Thursday 5 June 2008

10th Sunday in Ordinary Time - Year A

Hosea 6:3-6; Romans 4:18-25; Matthew 9:9-13

Open the Sunday Readings for any week of the year and one is flooded with words and images and thoughts. Our readings today are no different.

  • That arresting opening sentence which invites our longing: Let us set ourselves to know the Lord.
  • The wonderful natural images - dawn and light, clouds and dew, showers and spring rains and earth.
  • The exasperation of the Lord as he listens to the empty resolutions of his fickle people: What am I to do with you, Ephraim? What am I to do with you, Judah?
  • The unerring judgment with which the Lord throws those natural images back in the faces of his over-confident people: This love of yours is like a morning cloud, like the dew that quickly disappears.
  • And then, in an aside to the reader: This is why I have torn them to pieces by the prophets, why I slaughtered them with the words from my mouth.
  • The Gospel startles us with Matthew's instantaneous response to Jesus' command to follow: ... and he got up and followed him.
  • The unintentionally self-disclosing question of the Pharisees: Why does your master eat with tax collectors and sinners?
  • And Jesus' multi-layered response to their pride: It is not the healthy who need the doctor, but the sick.
Only when we have read and re-read and absorbed these two readings do the various issues settle into a focus which permits us to hear the urgent and almost distressed entreaty of God: What I want is love, not sacrifice; knowledge of God, not holocausts.

Jesus repeats the appeal of his heavenly Father: What I want is mercy, not sacrifice.

These words are the sharp point of the arrow of God's revelation to us today. For all their seeming trust in the Lord the people are, in fact, known for their failure to trust and obey God. Their vacillation is the stuff of legend. Even now their so-called repentance is shallow and capricious. They want to restore the sacrifices and take up again the rituals of holocaust. God's response to their resolutions is a sad shake of the head: What am I to do with you?

If we are reading these passages attentively we should at this stage feel a creeping discomfort as we begin to sense that God is not speaking only to his Chosen People and that Jesus is not just challenging the Pharisees.
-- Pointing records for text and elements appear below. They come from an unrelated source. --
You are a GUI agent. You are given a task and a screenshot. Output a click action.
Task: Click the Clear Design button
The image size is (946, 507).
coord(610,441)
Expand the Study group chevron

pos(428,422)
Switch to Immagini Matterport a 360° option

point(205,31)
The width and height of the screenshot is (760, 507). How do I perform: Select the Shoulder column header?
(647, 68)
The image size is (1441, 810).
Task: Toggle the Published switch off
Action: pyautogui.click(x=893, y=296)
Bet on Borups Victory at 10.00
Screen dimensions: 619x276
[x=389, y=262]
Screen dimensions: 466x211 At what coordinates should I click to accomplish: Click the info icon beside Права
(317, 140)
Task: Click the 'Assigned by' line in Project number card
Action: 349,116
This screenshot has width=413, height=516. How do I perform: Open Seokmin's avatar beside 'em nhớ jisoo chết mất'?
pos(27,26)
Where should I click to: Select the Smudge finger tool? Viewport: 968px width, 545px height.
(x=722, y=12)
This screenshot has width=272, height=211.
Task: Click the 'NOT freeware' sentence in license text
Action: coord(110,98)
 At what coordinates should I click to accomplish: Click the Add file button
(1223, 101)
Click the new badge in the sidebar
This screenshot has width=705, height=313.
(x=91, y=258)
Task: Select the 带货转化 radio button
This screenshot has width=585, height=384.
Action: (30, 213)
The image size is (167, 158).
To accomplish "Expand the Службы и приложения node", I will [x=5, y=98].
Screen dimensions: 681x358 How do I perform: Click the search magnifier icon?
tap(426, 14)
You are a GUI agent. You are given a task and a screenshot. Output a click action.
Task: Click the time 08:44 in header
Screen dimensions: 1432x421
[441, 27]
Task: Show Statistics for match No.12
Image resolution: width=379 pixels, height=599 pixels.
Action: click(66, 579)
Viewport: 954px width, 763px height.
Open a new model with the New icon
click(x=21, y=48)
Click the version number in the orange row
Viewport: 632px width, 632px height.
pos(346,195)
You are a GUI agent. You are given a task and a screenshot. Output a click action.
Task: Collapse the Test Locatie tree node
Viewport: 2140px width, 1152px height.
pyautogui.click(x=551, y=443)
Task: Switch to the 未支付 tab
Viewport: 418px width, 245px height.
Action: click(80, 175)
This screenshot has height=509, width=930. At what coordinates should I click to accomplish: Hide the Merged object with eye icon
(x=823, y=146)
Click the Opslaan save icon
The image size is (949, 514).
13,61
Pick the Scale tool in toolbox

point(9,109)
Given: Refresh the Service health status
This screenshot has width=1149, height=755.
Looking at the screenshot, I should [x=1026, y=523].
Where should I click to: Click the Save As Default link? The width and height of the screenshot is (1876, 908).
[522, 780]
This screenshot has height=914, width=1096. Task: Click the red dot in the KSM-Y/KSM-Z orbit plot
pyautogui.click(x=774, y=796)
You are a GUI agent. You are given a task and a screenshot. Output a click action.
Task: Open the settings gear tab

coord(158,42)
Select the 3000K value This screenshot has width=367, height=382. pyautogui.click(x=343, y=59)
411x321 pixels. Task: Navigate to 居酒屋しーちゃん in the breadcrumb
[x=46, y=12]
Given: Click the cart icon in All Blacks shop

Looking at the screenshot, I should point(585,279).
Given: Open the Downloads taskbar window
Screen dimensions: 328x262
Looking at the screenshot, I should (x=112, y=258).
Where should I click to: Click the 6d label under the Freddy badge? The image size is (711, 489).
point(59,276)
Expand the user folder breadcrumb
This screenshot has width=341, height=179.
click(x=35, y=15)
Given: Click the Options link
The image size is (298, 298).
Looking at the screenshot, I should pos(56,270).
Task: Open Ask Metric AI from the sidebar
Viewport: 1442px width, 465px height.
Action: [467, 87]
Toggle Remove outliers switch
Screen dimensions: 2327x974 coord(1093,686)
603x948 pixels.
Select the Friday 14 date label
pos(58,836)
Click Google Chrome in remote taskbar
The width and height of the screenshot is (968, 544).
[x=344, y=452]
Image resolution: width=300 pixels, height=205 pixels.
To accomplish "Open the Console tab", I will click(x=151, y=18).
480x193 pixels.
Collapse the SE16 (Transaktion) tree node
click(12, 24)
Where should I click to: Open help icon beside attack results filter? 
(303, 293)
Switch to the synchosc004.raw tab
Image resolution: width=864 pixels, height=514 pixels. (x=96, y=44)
Somehow we all know that we must make atonement to God for our sins and show our love for him. The people knew that too. The notion of making sacrifices as a sign of their love was instinctive and yet, as they offered sheep and goats and bulls and cows and bushels of wheat and barley, they knew that what they really should be offering, the only real gift, the only acceptable gift, was themselves. Everything else was just a substitute.

Pope Benedict says in one of his books that the most extreme example of this giving of things to God is human sacrifice. This is the clearest and most horrific example of our refusal to give ourselves. And so we give someone else.

In this sense the Chosen People were exactly like us. They gave things to God and God said, 'But I want you.' And we are like that. We will give anything - cans of food, clothing, toys, money, so long as we can avoid giving ourselves.

How do we begin to give ourselves?

To give ourselves to God begins by showing a willingness to keep his commandments. The one who loves me is the one who keeps my commandments.

I think you will agree with me readily enough that we all, or at least most of us, avoid giving ourselves to God. What would you say if I suggested that this is why we all, or most of us, find love so difficult? It’s because we all know that love ultimately leads to giving ourselves. We cannot avoid it. That is why God calls for our love - because it leads us down the path of self-donation and at the end of this path he is there, waiting to receive us.

It is not a long path. The saints tell us it can be travelled in an instant - instant holiness! Love takes us there in an instant.

It's funny how we fear what we want. Peter wanted it but denied the Lord when it was offered. He was unable to give himself totally until the last moments of his life. But how gloriously and completely did he then succeed! His secret was love.

We, no less than Peter and the whole company of the saints, are invited and called to give ourselves to God in love. It begins, as I have already said, with keeping his commandments. How simple, how practical and, with his grace, how possible!